- **AIM OF THE TASK**: Please give the data again exactly, with no line dropped.

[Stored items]
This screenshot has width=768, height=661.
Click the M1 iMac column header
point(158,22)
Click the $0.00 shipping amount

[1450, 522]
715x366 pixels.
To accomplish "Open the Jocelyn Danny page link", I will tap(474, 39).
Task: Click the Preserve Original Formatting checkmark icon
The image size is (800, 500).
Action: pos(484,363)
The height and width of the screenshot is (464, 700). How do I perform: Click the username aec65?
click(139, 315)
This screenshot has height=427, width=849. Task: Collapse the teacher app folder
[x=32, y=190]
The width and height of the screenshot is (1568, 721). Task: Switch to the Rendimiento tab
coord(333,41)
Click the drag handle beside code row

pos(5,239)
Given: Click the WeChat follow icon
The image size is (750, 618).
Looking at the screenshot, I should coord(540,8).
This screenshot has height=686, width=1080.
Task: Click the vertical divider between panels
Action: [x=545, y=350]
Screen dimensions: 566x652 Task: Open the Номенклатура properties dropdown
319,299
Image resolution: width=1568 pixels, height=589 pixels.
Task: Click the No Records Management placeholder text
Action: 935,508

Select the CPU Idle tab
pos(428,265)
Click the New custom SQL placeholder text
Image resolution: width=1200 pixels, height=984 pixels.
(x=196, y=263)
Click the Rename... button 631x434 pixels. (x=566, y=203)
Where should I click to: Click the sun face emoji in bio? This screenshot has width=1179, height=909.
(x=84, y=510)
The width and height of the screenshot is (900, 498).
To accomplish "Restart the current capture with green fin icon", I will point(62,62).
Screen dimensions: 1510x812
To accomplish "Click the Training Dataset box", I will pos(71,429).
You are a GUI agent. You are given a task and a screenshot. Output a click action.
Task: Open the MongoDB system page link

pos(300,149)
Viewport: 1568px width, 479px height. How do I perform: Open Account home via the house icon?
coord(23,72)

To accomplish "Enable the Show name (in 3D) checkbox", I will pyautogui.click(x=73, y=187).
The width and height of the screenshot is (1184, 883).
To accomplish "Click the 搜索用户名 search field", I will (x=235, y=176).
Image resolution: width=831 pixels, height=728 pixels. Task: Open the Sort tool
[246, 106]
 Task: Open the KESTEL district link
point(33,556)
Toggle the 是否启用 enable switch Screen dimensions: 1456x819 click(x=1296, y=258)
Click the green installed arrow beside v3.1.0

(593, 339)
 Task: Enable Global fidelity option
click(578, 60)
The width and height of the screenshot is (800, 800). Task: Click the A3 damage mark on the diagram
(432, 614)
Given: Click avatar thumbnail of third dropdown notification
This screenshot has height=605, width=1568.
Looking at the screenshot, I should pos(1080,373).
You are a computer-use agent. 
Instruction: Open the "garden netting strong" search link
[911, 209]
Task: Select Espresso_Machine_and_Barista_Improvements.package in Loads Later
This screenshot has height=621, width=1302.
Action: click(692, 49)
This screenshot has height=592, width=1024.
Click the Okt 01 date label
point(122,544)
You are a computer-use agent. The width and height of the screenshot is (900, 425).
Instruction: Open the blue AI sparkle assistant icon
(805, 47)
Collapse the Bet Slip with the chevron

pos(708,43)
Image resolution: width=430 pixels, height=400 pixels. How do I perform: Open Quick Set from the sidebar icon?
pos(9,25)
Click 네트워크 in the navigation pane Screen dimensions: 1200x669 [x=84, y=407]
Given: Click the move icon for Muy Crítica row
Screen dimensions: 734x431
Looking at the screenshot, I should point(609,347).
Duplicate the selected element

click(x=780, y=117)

- **TASK RESPONSE**:
This screenshot has width=768, height=661.
Click the M1 iMac column header
point(158,22)
Click the $0.00 shipping amount

[1450, 522]
715x366 pixels.
To accomplish "Open the Jocelyn Danny page link", I will tap(474, 39).
Task: Click the Preserve Original Formatting checkmark icon
The image size is (800, 500).
Action: pos(484,363)
The height and width of the screenshot is (464, 700). How do I perform: Click the username aec65?
click(139, 315)
This screenshot has height=427, width=849. Task: Collapse the teacher app folder
[x=32, y=190]
The width and height of the screenshot is (1568, 721). Task: Switch to the Rendimiento tab
coord(333,41)
Click the drag handle beside code row

pos(5,239)
Given: Click the WeChat follow icon
The image size is (750, 618).
Looking at the screenshot, I should coord(540,8).
This screenshot has height=686, width=1080.
Task: Click the vertical divider between panels
Action: [x=545, y=350]
Screen dimensions: 566x652 Task: Open the Номенклатура properties dropdown
319,299
Image resolution: width=1568 pixels, height=589 pixels.
Task: Click the No Records Management placeholder text
Action: 935,508

Select the CPU Idle tab
pos(428,265)
Click the New custom SQL placeholder text
Image resolution: width=1200 pixels, height=984 pixels.
(x=196, y=263)
Click the Rename... button 631x434 pixels. (x=566, y=203)
Where should I click to: Click the sun face emoji in bio? This screenshot has width=1179, height=909.
(x=84, y=510)
The width and height of the screenshot is (900, 498).
To accomplish "Restart the current capture with green fin icon", I will point(62,62).
Screen dimensions: 1510x812
To accomplish "Click the Training Dataset box", I will pos(71,429).
You are a GUI agent. You are given a task and a screenshot. Output a click action.
Task: Open the MongoDB system page link

pos(300,149)
Viewport: 1568px width, 479px height. How do I perform: Open Account home via the house icon?
coord(23,72)

To accomplish "Enable the Show name (in 3D) checkbox", I will pyautogui.click(x=73, y=187).
The width and height of the screenshot is (1184, 883).
To accomplish "Click the 搜索用户名 search field", I will (x=235, y=176).
Image resolution: width=831 pixels, height=728 pixels. Task: Open the Sort tool
[246, 106]
 Task: Open the KESTEL district link
point(33,556)
Toggle the 是否启用 enable switch Screen dimensions: 1456x819 click(x=1296, y=258)
Click the green installed arrow beside v3.1.0

(593, 339)
 Task: Enable Global fidelity option
click(578, 60)
The width and height of the screenshot is (800, 800). Task: Click the A3 damage mark on the diagram
(432, 614)
Given: Click avatar thumbnail of third dropdown notification
This screenshot has height=605, width=1568.
Looking at the screenshot, I should pos(1080,373).
You are a computer-use agent. 
Instruction: Open the "garden netting strong" search link
[911, 209]
Task: Select Espresso_Machine_and_Barista_Improvements.package in Loads Later
This screenshot has height=621, width=1302.
Action: click(692, 49)
This screenshot has height=592, width=1024.
Click the Okt 01 date label
point(122,544)
You are a computer-use agent. The width and height of the screenshot is (900, 425).
Instruction: Open the blue AI sparkle assistant icon
(805, 47)
Collapse the Bet Slip with the chevron

pos(708,43)
Image resolution: width=430 pixels, height=400 pixels. How do I perform: Open Quick Set from the sidebar icon?
pos(9,25)
Click 네트워크 in the navigation pane Screen dimensions: 1200x669 [x=84, y=407]
Given: Click the move icon for Muy Crítica row
Screen dimensions: 734x431
Looking at the screenshot, I should point(609,347).
Duplicate the selected element

click(x=780, y=117)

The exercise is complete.